Extract >>
+ + + + + + +

Here, you can find the benchmark dataset, experimental code, and fine-tuned model checkpoints for MathSpeech, which we have developed for our research.

If you want to view the detailed information about the dataset used in this study or additional experimental results such as latency measurements included in the appendix, please refer to the version uploaded on arXiv.

---

## Benchmart Dataset
The MathSpeech benchmark dataset is available on [huggingface🤗](https://huggingface.co/datasets/AAAI2025/MathSpeech) or through the following [link](https://drive.google.com/drive/folders/1M8_IVcesO2EwNcl9zwxY6UgqAmSODzgq?usp=sharing).

- [MathSpeech in huggingface🤗 dataset](https://huggingface.co/datasets/AAAI2025/MathSpeech)
- [Google Drive link for dataset](https://drive.google.com/drive/folders/1M8_IVcesO2EwNcl9zwxY6UgqAmSODzgq?usp=sharing)

+ + + + + + +

Provided information >>
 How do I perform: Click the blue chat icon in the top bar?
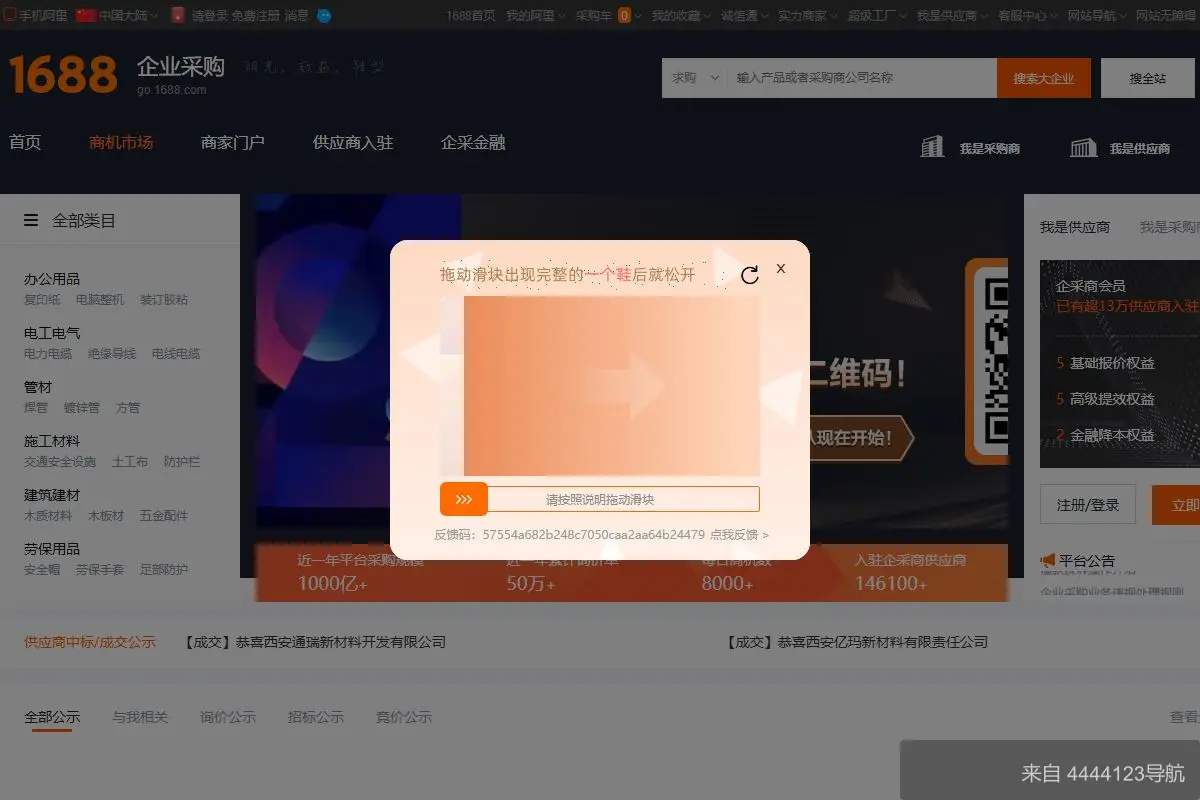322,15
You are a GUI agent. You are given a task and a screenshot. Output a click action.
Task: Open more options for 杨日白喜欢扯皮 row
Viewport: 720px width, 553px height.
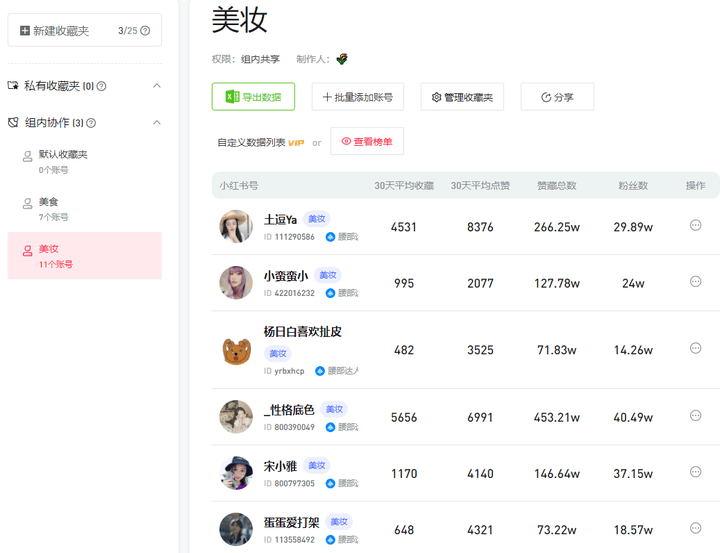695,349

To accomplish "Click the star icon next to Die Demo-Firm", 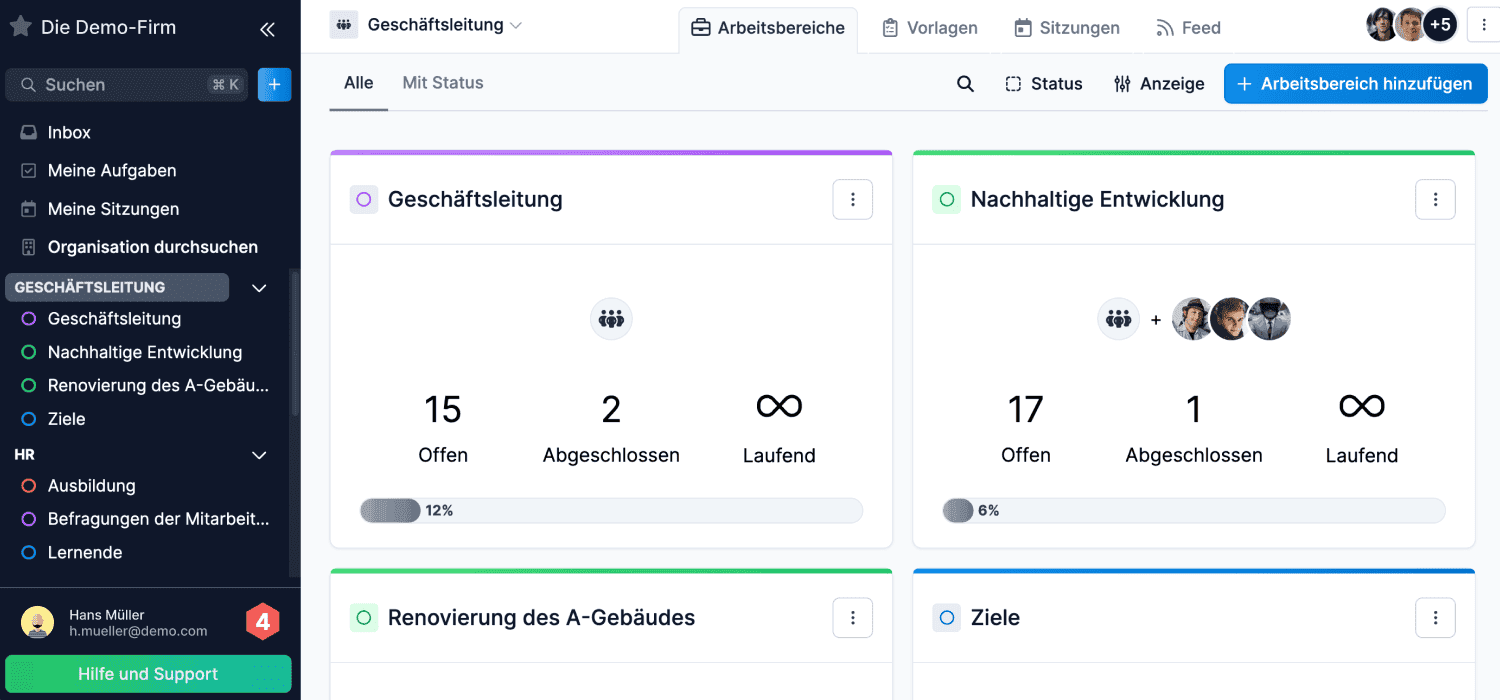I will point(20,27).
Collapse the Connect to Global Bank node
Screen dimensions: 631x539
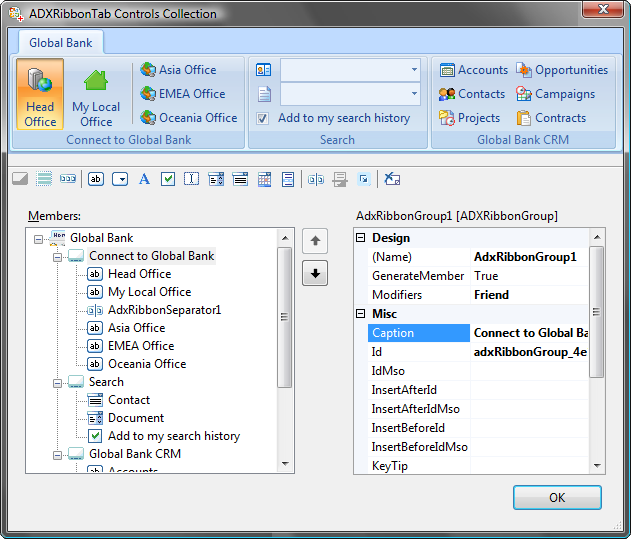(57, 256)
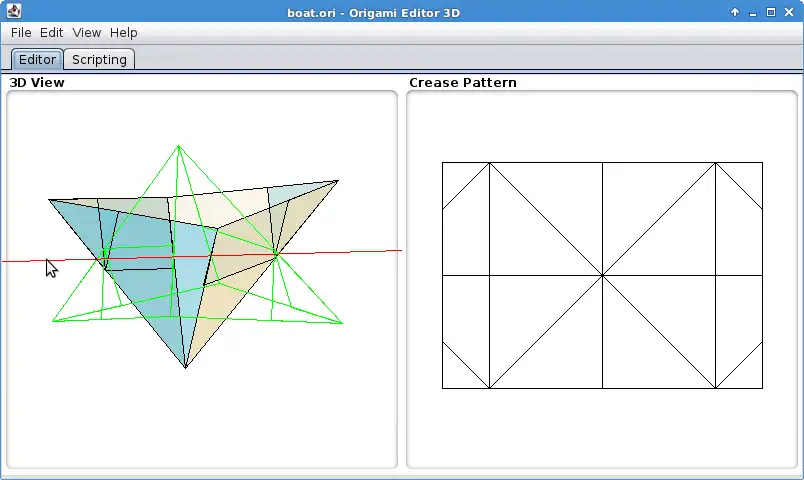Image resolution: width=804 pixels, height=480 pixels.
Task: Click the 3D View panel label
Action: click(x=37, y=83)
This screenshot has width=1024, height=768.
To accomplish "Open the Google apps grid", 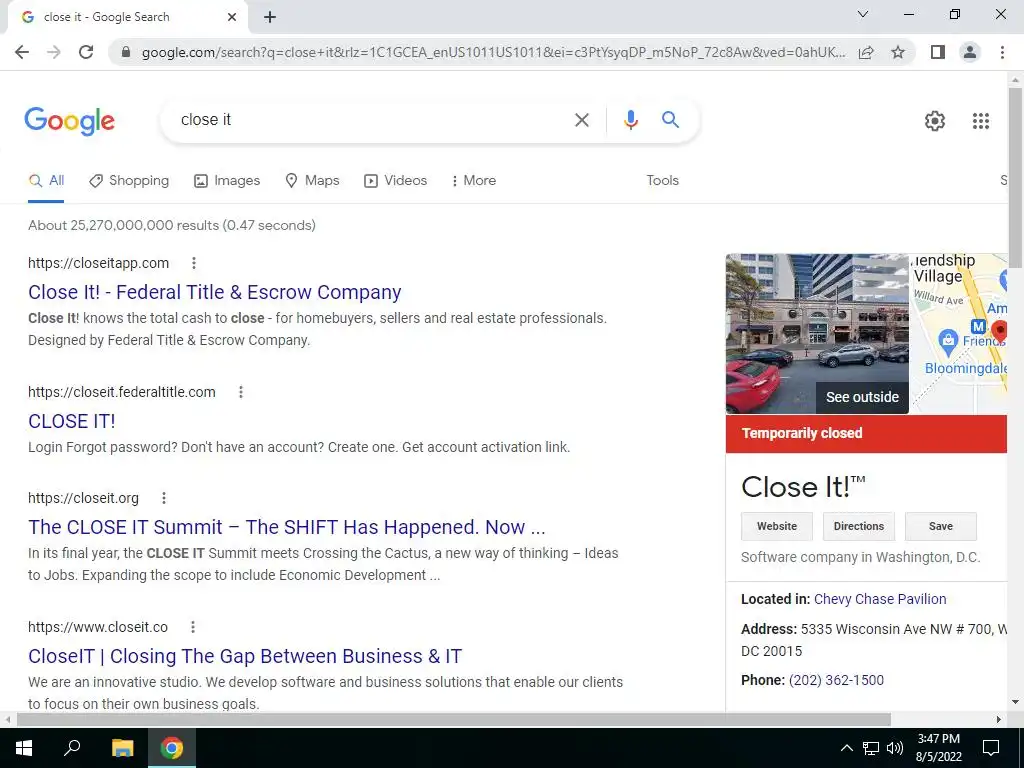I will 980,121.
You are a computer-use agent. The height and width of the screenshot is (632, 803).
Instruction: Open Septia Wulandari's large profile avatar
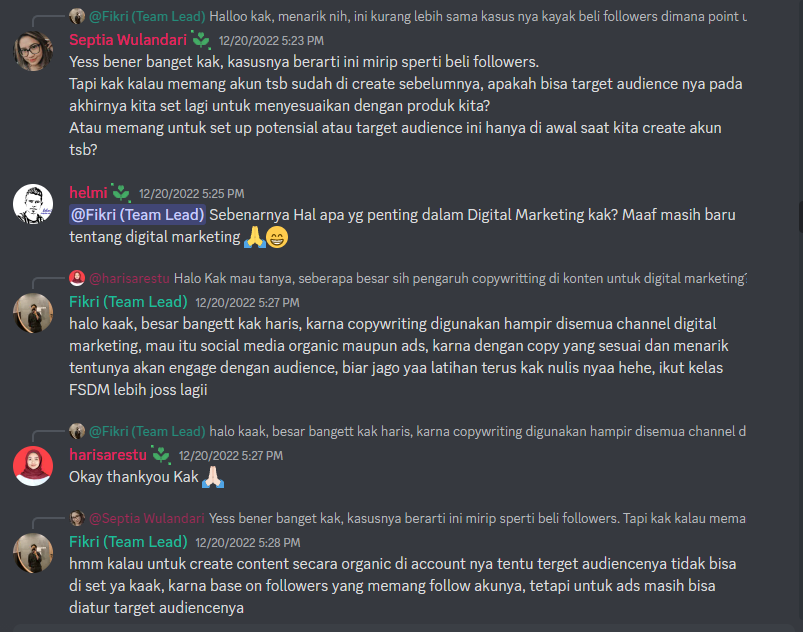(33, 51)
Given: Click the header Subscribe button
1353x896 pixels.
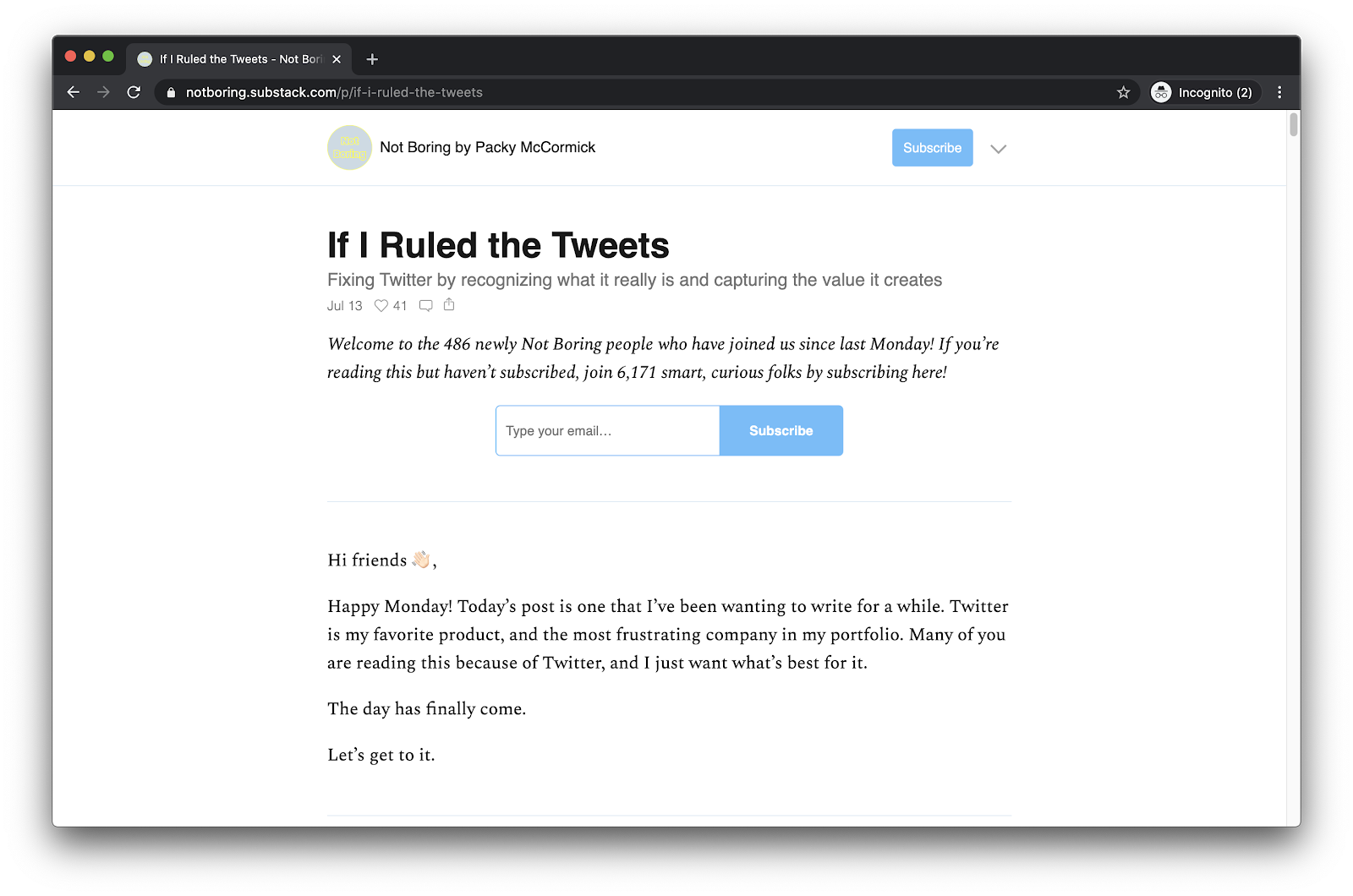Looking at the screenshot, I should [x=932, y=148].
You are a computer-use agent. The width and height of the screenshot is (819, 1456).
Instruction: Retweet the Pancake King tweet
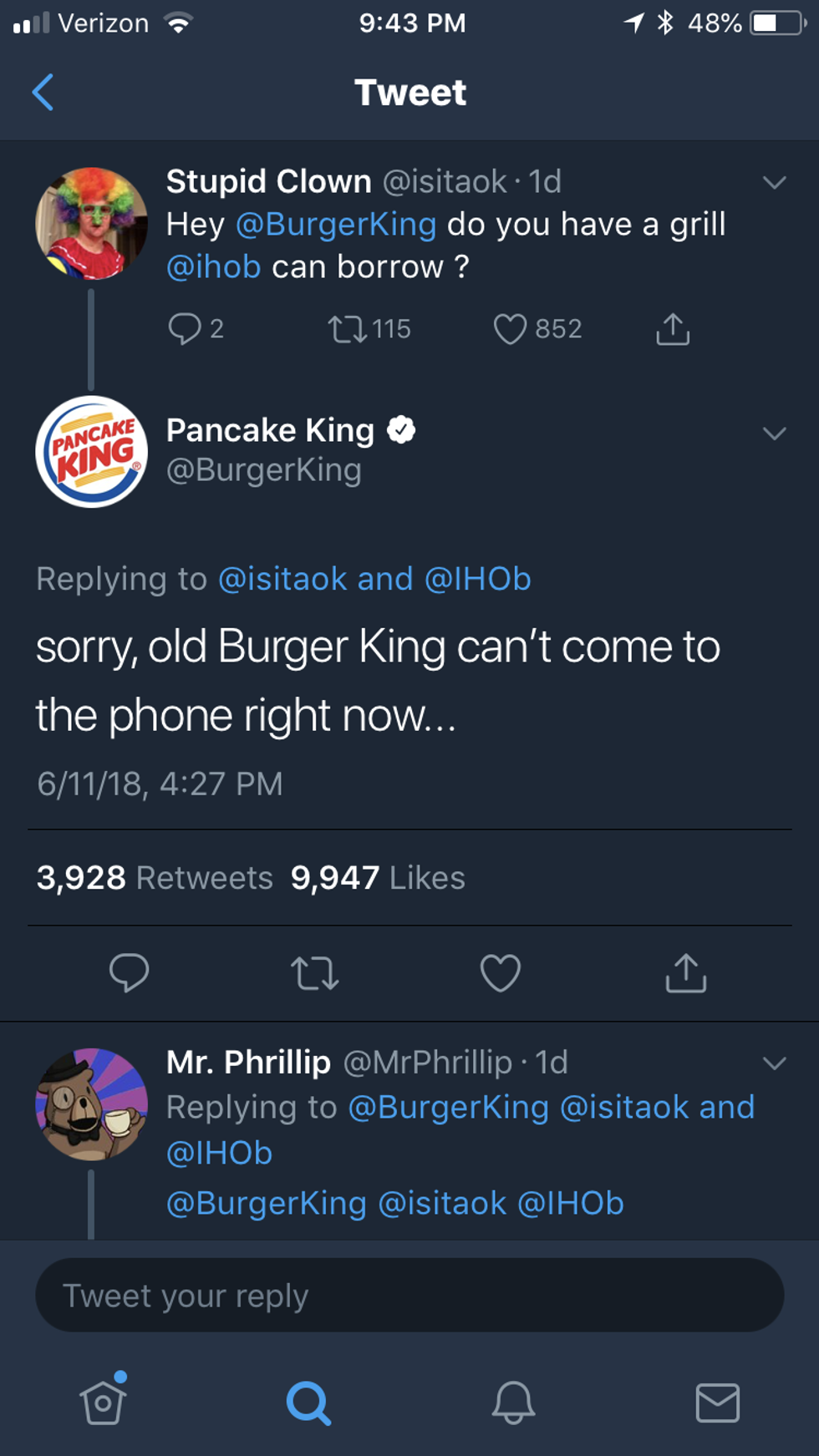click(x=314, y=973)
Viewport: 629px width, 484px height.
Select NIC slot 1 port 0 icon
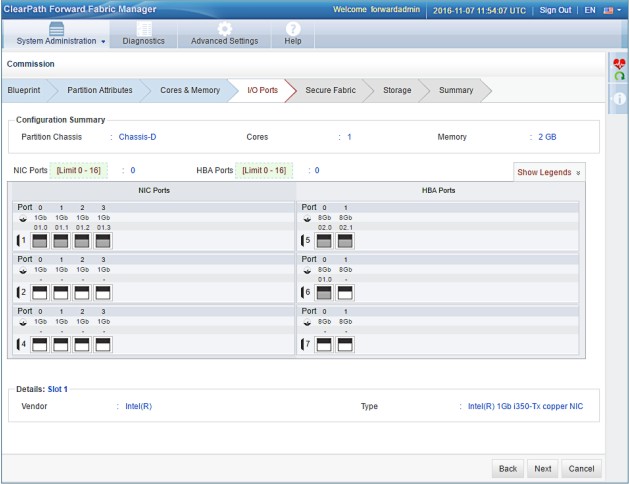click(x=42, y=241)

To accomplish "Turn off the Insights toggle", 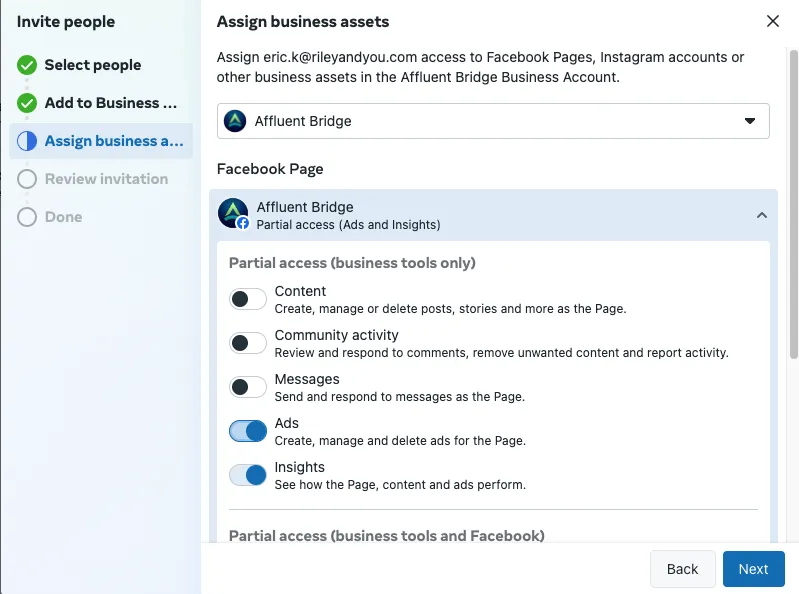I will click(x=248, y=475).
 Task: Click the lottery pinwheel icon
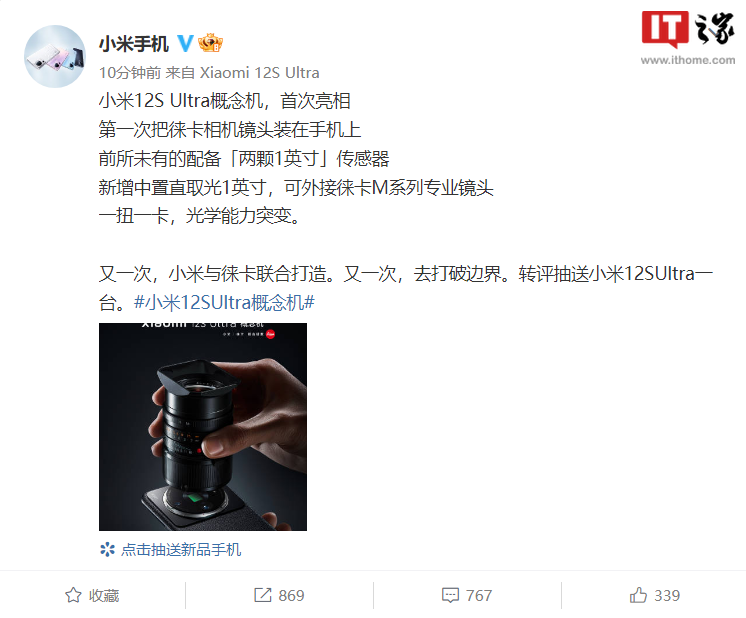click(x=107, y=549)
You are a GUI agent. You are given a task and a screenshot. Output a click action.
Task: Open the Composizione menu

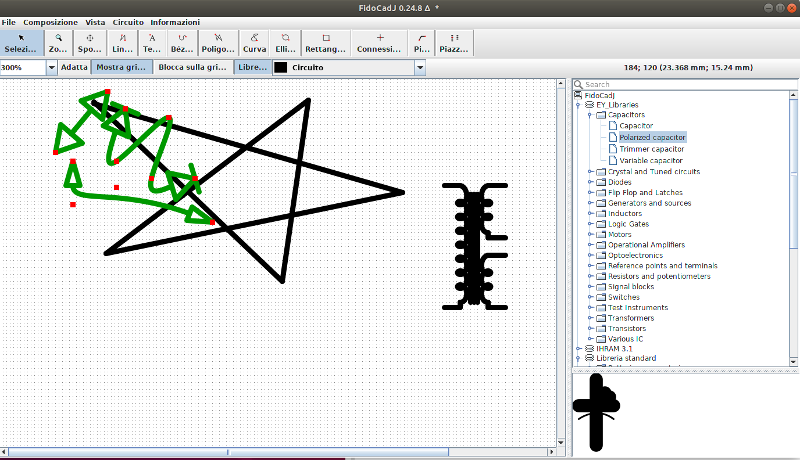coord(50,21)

+ + + + + + +

Reproduce everything in the MathSpeech excerpt from "Here, you can" down to "for our research.", word for word. Work from the MathSpeech excerpt alone.

Here, you can find the benchmark dataset, experimental code, and fine-tuned model checkpoints for MathSpeech, which we have developed for our research.